Art Form: Finnish American storytelling and music
Location(s): Toivola (Houghton County)
Jingo Viitala Vachon

Portrait of Jingo Viitala Vachon

Jingo Viitala Vachon at home

Jingo Viitala Vachon at home

Jingo Viitala Vachon playing guitar
Jingo Viitala Vachon (1918-2009) was born and raised in the big timber area of Toivola, in Michigan's Upper Peninsula. She devoted much of her adult life to telling the tall tales, legends, anecdotes, and jokes she heard growing up in this densely populated Finnish-American region referred to as the "sauna belt." Her stories also are portrayals of her personal experiences and life in the Upper Peninsula of her youth.
Jingo was a skilled raconteur. While already recognized locally, she began telling her stories in letters to correspondents, one of whom convinced her to submit her stories to newspapers.

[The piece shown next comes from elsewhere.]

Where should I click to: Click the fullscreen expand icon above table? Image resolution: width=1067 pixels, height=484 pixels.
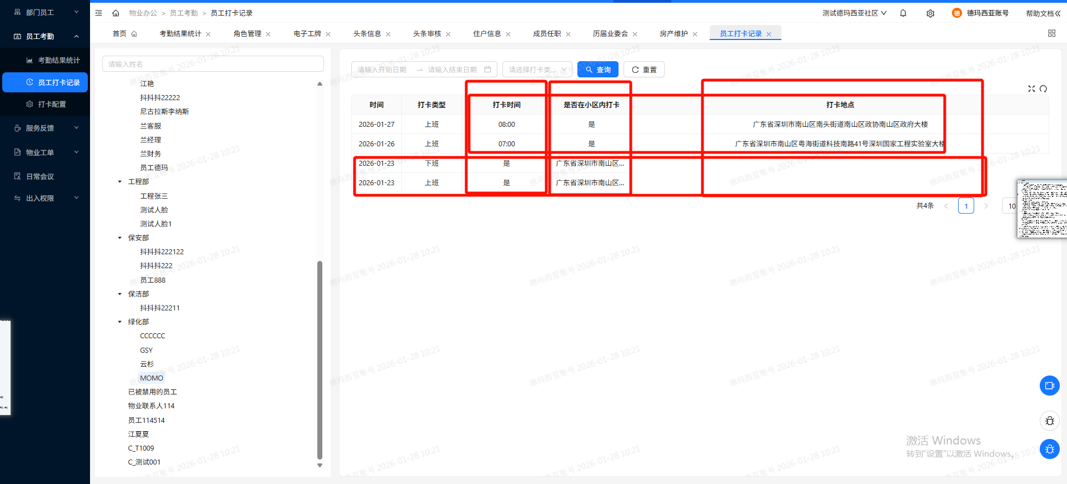[x=1031, y=88]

She began writing in Finnish and English for publications in Finland and the United States and quickly developed a broad following, especially of Finnish Americans, who appreciated her self-deprecating humor, which is so much a part of Finnish American culture. Subsequently, Jingo published her stories in Tall Timber Tales, Sagas from Sisula, and Finnish Fibbles (L'Anse Sentinel, L'Anse, Michigan). She regaled local audiences and entertained family and friends with her stories and songs.
Although best known as a storyteller, Jingo was also a talented musician. She played the guitar and sang a very large repertoire of Finnish-American songs in Finnish. She was one of the few second-generation Finnish Americans who knew many songs of the immigrant generation, which she wrote down long ago in a notebook. Her knowledge of this music and song was a tremendous resource for scholars researching various aspects of the evolution of Finnish-American music. Jingo also translated American musical standards into Finnish. In addition, Jingo was an accomplished painter. Her paintings have been exhibited in museums, and one of her works is owned by the Migration Institute in Turku, Finland. She also did all the cartoons that illustrate her books on Finnish-American life in Michigan.
In her younger years, Jingo was an avid hunter, fisher, and trapper and knows her natural environment well. "I tended a coyote trap line that stretched from the back yard nearly to Ontonagon," she once remarked. (1)
Raconteur, musician, singer, keeper of Finnish-American cultural heritage, Jingo was featured in Michael Loukinen's film Tradition Bearers (1983), which documents the life stories of four Finnish-American cultural treasures.
(1) Vachon, Jingo Viitala. Personal communication with Yvonne Lockwood. 2000.